Schreibweisen der Gegenwart. Zeitdarstellung und Zeitreflexion in der Gegenwartsliteratur

Doktorand*innen-Sommerschule im Alfried Krupp Wissenschaftskolleg Greifswald
Montag, 30. Juni – Freitag, 4. Juli 2025
Wissenschaftliche Leitung: Professor Dr. Eckhard Schumacher (Universität Greifswald)

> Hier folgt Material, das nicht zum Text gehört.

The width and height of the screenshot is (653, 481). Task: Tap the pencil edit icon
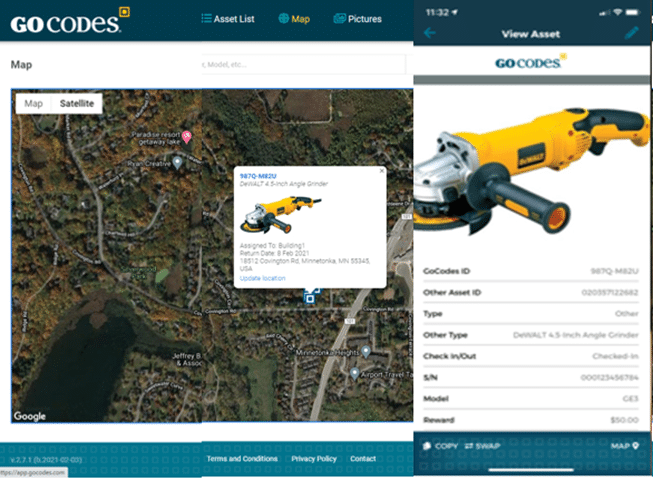click(x=631, y=33)
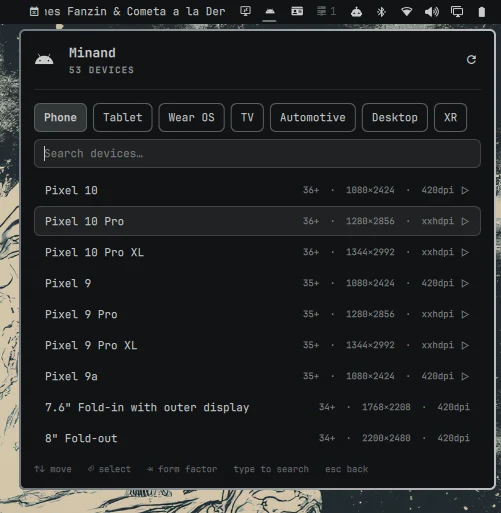Choose the Automotive form factor
This screenshot has width=501, height=513.
pyautogui.click(x=313, y=117)
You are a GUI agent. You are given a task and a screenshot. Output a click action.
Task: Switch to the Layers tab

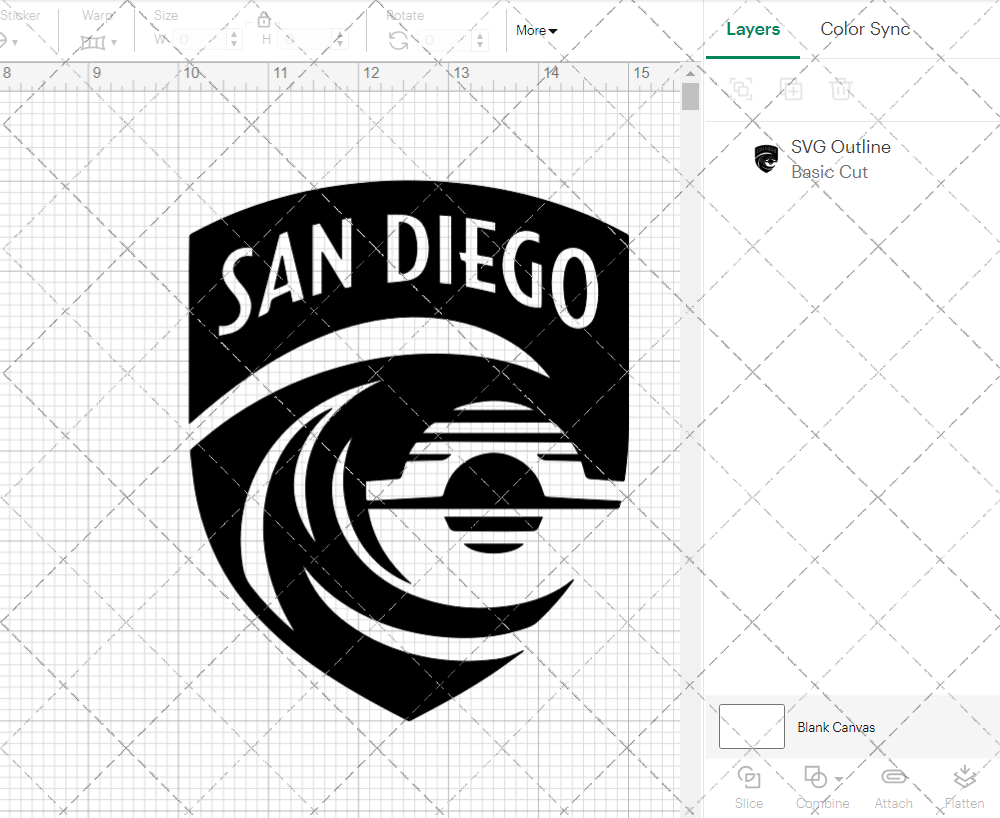click(x=753, y=29)
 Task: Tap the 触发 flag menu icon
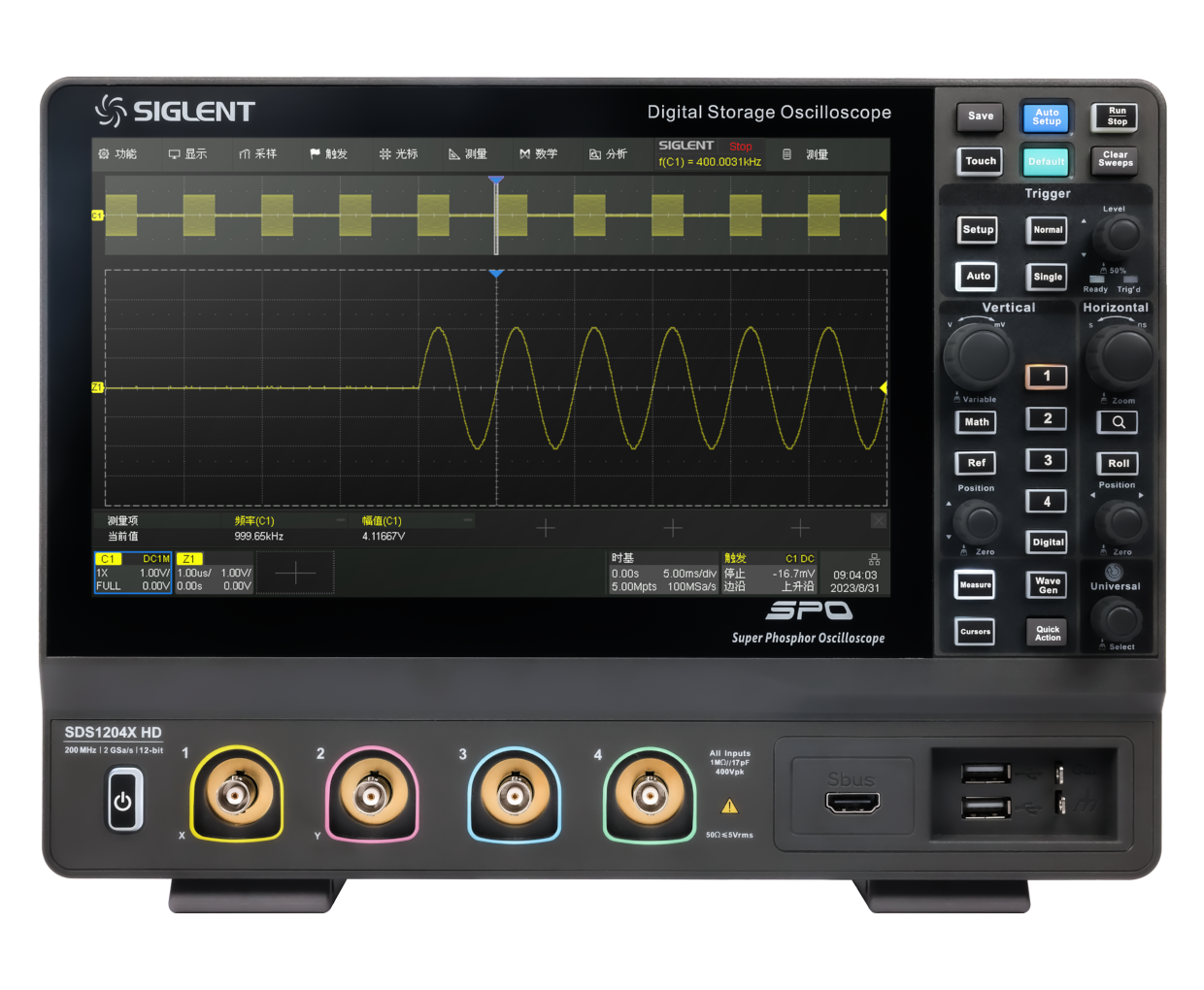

Bewerbungsfrist: 14. April 2025

Seit einigen Jahren fallen auch in der deutschsprachigen Gegenwartsliteratur Schreibweisen auf, die überkommene Auffassungen von Vergangenheit, Gegenwart und Zukunft problematisieren, alternative Formen der Zeitdarstellung und Zeitreflexion entwickeln und so aktuelle gesellschaftliche Dynamiken und Krisen verhandeln. Auf je verschiedene Weise werden etablierte Chronologien und vertraute Zeitordnungen gestört, dezentriert oder verschoben, wenn Sharon Dodua Otoo in Adas Raum die Erfahrungen wiederkehrender Figuren in mehreren ‚Schleifen‘ aufeinander bezieht, Olivia Wenzel in ihrem Roman 1000 serpentinen angst durch narrative Loops und spiralfömige Erzählbewegungen eine Poetik der ‚Transtemporalität‘ (Colvin 2022) entfaltet oder die Protagonistin von Barbi Marković’ Die verschissene Zeit in die Vergangenheit der 1990er Jahre der postjugoslawischen Kriege reist, um sie zu „überschreiben“. In vielen ‚postdigitalen‘ Texten wird Zukunft explizit krisenhaft (Kreuzmair 2021), in der Prosa von Joshua Groß, Leif Randt und Julia Zange lassen sich auf je verschiedene Weise Verfahren der ‚Gegenwartsvergegenwärtigung‘ beobachten (Schumacher 2023), bei Juan S. Guse irritieren Glitches im Modus der Heimsuchung und des Gespenstischen die Zeitordnung (Ohnesorge 2022). 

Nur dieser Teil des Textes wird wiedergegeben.